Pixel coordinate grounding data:
-.-.-

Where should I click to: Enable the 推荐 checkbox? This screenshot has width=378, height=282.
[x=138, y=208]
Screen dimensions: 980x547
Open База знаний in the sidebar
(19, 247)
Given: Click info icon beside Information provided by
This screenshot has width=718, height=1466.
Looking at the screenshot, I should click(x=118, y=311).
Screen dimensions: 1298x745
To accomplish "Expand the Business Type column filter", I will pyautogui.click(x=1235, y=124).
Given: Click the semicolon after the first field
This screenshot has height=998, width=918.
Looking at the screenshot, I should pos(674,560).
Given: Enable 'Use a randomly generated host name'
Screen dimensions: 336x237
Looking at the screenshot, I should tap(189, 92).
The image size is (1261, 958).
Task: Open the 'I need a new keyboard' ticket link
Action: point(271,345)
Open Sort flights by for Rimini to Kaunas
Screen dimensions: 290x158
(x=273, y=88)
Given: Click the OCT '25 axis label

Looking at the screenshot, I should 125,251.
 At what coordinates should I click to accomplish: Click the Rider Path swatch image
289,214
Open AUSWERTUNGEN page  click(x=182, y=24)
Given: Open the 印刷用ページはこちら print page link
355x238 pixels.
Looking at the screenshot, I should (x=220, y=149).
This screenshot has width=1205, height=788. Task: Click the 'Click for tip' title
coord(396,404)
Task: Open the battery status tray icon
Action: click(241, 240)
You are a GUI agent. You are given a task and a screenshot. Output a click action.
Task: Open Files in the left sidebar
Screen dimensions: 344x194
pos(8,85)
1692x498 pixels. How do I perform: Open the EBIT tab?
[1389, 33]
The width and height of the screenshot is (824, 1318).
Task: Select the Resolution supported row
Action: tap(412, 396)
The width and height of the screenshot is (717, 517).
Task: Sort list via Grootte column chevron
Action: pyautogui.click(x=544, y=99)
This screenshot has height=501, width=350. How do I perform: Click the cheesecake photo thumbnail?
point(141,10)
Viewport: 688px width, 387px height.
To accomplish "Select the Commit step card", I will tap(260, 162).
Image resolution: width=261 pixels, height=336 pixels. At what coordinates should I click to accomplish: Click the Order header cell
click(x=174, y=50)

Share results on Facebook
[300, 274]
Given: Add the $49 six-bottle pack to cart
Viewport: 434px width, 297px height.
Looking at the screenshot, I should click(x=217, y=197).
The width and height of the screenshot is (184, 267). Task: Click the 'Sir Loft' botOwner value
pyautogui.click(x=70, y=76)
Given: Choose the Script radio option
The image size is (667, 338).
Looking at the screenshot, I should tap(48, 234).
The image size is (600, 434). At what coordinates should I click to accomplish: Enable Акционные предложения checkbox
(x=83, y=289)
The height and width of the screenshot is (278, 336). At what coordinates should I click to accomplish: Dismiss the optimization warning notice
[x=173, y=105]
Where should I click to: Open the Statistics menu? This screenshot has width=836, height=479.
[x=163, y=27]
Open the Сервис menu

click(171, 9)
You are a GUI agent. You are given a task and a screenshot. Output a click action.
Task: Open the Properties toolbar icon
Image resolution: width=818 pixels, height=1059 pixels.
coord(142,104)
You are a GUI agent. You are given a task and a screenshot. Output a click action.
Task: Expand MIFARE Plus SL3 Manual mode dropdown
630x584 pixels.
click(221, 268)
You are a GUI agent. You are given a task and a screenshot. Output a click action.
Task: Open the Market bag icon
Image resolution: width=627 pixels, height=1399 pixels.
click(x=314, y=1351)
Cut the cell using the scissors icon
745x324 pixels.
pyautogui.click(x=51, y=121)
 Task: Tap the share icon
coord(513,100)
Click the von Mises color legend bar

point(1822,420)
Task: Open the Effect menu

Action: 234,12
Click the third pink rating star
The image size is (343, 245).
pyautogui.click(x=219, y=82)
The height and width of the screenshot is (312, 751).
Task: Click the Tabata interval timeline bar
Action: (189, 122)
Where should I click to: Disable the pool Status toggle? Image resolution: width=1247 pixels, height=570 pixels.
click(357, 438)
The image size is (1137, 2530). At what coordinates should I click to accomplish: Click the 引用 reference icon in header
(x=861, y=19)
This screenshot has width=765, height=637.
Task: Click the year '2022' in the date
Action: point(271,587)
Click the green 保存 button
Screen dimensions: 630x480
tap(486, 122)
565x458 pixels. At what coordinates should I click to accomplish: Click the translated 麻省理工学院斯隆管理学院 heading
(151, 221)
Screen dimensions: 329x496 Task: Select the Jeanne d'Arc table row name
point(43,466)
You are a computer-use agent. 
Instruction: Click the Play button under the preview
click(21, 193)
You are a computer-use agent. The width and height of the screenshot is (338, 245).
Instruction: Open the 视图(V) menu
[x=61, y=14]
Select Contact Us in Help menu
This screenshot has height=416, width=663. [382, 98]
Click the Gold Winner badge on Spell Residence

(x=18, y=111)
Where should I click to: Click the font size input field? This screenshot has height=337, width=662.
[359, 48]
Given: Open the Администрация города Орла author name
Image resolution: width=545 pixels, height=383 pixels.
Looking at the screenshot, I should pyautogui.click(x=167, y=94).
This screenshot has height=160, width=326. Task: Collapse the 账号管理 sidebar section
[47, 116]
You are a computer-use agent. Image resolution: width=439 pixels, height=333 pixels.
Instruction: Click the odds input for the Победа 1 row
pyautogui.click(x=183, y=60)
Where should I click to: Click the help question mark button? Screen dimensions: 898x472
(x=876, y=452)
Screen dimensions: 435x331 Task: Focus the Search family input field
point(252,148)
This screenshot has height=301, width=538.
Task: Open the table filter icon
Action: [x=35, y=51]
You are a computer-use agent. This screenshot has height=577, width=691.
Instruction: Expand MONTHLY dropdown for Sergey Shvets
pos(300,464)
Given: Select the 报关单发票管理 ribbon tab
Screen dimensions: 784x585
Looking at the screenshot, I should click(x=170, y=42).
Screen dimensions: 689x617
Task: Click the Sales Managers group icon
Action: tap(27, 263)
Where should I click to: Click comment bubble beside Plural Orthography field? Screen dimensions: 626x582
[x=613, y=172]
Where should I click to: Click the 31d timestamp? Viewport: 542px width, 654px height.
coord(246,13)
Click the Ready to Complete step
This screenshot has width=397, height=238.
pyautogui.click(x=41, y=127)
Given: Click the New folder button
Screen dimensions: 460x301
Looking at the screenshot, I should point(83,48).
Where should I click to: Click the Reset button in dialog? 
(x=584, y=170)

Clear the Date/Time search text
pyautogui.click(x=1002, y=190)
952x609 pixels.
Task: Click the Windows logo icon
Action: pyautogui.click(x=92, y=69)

-.-.-

**Goal of the exercise**
All of the records go in your answer, copied exactly.

**Problem solution**
Where should I click to: Enable the 推荐 checkbox? This screenshot has width=378, height=282.
[x=138, y=208]
Screen dimensions: 980x547
Open База знаний in the sidebar
(19, 247)
Given: Click info icon beside Information provided by
This screenshot has width=718, height=1466.
Looking at the screenshot, I should click(x=118, y=311).
Screen dimensions: 1298x745
To accomplish "Expand the Business Type column filter", I will pyautogui.click(x=1235, y=124).
Given: Click the semicolon after the first field
This screenshot has height=998, width=918.
Looking at the screenshot, I should pos(674,560).
Given: Enable 'Use a randomly generated host name'
Screen dimensions: 336x237
Looking at the screenshot, I should tap(189, 92).
The image size is (1261, 958).
Task: Open the 'I need a new keyboard' ticket link
Action: point(271,345)
Open Sort flights by for Rimini to Kaunas
Screen dimensions: 290x158
(x=273, y=88)
Given: Click the OCT '25 axis label

Looking at the screenshot, I should 125,251.
 At what coordinates should I click to accomplish: Click the Rider Path swatch image
289,214
Open AUSWERTUNGEN page  click(x=182, y=24)
Given: Open the 印刷用ページはこちら print page link
355x238 pixels.
Looking at the screenshot, I should (x=220, y=149).
This screenshot has width=1205, height=788. Task: Click the 'Click for tip' title
coord(396,404)
Task: Open the battery status tray icon
Action: click(241, 240)
You are a GUI agent. You are given a task and a screenshot. Output a click action.
Task: Open Files in the left sidebar
Screen dimensions: 344x194
pos(8,85)
1692x498 pixels. How do I perform: Open the EBIT tab?
[1389, 33]
The width and height of the screenshot is (824, 1318).
Task: Select the Resolution supported row
Action: tap(412, 396)
The width and height of the screenshot is (717, 517).
Task: Sort list via Grootte column chevron
Action: pyautogui.click(x=544, y=99)
This screenshot has height=501, width=350. How do I perform: Click the cheesecake photo thumbnail?
point(141,10)
Viewport: 688px width, 387px height.
To accomplish "Select the Commit step card", I will tap(260, 162).
Image resolution: width=261 pixels, height=336 pixels. At what coordinates should I click to accomplish: Click the Order header cell
click(x=174, y=50)

Share results on Facebook
[300, 274]
Given: Add the $49 six-bottle pack to cart
Viewport: 434px width, 297px height.
Looking at the screenshot, I should click(x=217, y=197).
The width and height of the screenshot is (184, 267). Task: Click the 'Sir Loft' botOwner value
pyautogui.click(x=70, y=76)
Given: Choose the Script radio option
The image size is (667, 338).
Looking at the screenshot, I should tap(48, 234).
The image size is (600, 434). At what coordinates should I click to accomplish: Enable Акционные предложения checkbox
(x=83, y=289)
The height and width of the screenshot is (278, 336). At what coordinates should I click to accomplish: Dismiss the optimization warning notice
[x=173, y=105]
Where should I click to: Open the Statistics menu? This screenshot has width=836, height=479.
[x=163, y=27]
Open the Сервис menu

click(171, 9)
You are a GUI agent. You are given a task and a screenshot. Output a click action.
Task: Open the Properties toolbar icon
Image resolution: width=818 pixels, height=1059 pixels.
coord(142,104)
You are a GUI agent. You are given a task and a screenshot. Output a click action.
Task: Expand MIFARE Plus SL3 Manual mode dropdown
630x584 pixels.
click(221, 268)
You are a GUI agent. You are given a task and a screenshot. Output a click action.
Task: Open the Market bag icon
Image resolution: width=627 pixels, height=1399 pixels.
click(x=314, y=1351)
Cut the cell using the scissors icon
745x324 pixels.
pyautogui.click(x=51, y=121)
 Task: Tap the share icon
coord(513,100)
Click the von Mises color legend bar

point(1822,420)
Task: Open the Effect menu

Action: 234,12
Click the third pink rating star
The image size is (343, 245).
pyautogui.click(x=219, y=82)
The height and width of the screenshot is (312, 751).
Task: Click the Tabata interval timeline bar
Action: (189, 122)
Where should I click to: Disable the pool Status toggle? Image resolution: width=1247 pixels, height=570 pixels.
click(357, 438)
The image size is (1137, 2530). At what coordinates should I click to accomplish: Click the 引用 reference icon in header
(x=861, y=19)
This screenshot has width=765, height=637.
Task: Click the year '2022' in the date
Action: point(271,587)
Click the green 保存 button
Screen dimensions: 630x480
tap(486, 122)
565x458 pixels. At what coordinates should I click to accomplish: Click the translated 麻省理工学院斯隆管理学院 heading
(151, 221)
Screen dimensions: 329x496 Task: Select the Jeanne d'Arc table row name
point(43,466)
You are a computer-use agent. 
Instruction: Click the Play button under the preview
click(21, 193)
You are a computer-use agent. The width and height of the screenshot is (338, 245).
Instruction: Open the 视图(V) menu
[x=61, y=14]
Select Contact Us in Help menu
This screenshot has height=416, width=663. [382, 98]
Click the Gold Winner badge on Spell Residence

(x=18, y=111)
Where should I click to: Click the font size input field? This screenshot has height=337, width=662.
[359, 48]
Given: Open the Администрация города Орла author name
Image resolution: width=545 pixels, height=383 pixels.
Looking at the screenshot, I should pyautogui.click(x=167, y=94).
This screenshot has height=160, width=326. Task: Collapse the 账号管理 sidebar section
[47, 116]
You are a computer-use agent. Image resolution: width=439 pixels, height=333 pixels.
Instruction: Click the odds input for the Победа 1 row
pyautogui.click(x=183, y=60)
Where should I click to: Click the help question mark button? Screen dimensions: 898x472
(x=876, y=452)
Screen dimensions: 435x331 Task: Focus the Search family input field
point(252,148)
This screenshot has height=301, width=538.
Task: Open the table filter icon
Action: [x=35, y=51]
You are a computer-use agent. This screenshot has height=577, width=691.
Instruction: Expand MONTHLY dropdown for Sergey Shvets
pos(300,464)
Given: Select the 报关单发票管理 ribbon tab
Screen dimensions: 784x585
Looking at the screenshot, I should click(x=170, y=42).
Screen dimensions: 689x617
Task: Click the Sales Managers group icon
Action: tap(27, 263)
Where should I click to: Click comment bubble beside Plural Orthography field? Screen dimensions: 626x582
[x=613, y=172]
Where should I click to: Click the 31d timestamp? Viewport: 542px width, 654px height.
coord(246,13)
Click the Ready to Complete step
This screenshot has width=397, height=238.
pyautogui.click(x=41, y=127)
Given: Click the New folder button
Screen dimensions: 460x301
Looking at the screenshot, I should point(83,48).
Where should I click to: Click the Reset button in dialog? 
(x=584, y=170)

Clear the Date/Time search text
pyautogui.click(x=1002, y=190)
952x609 pixels.
Task: Click the Windows logo icon
Action: pyautogui.click(x=92, y=69)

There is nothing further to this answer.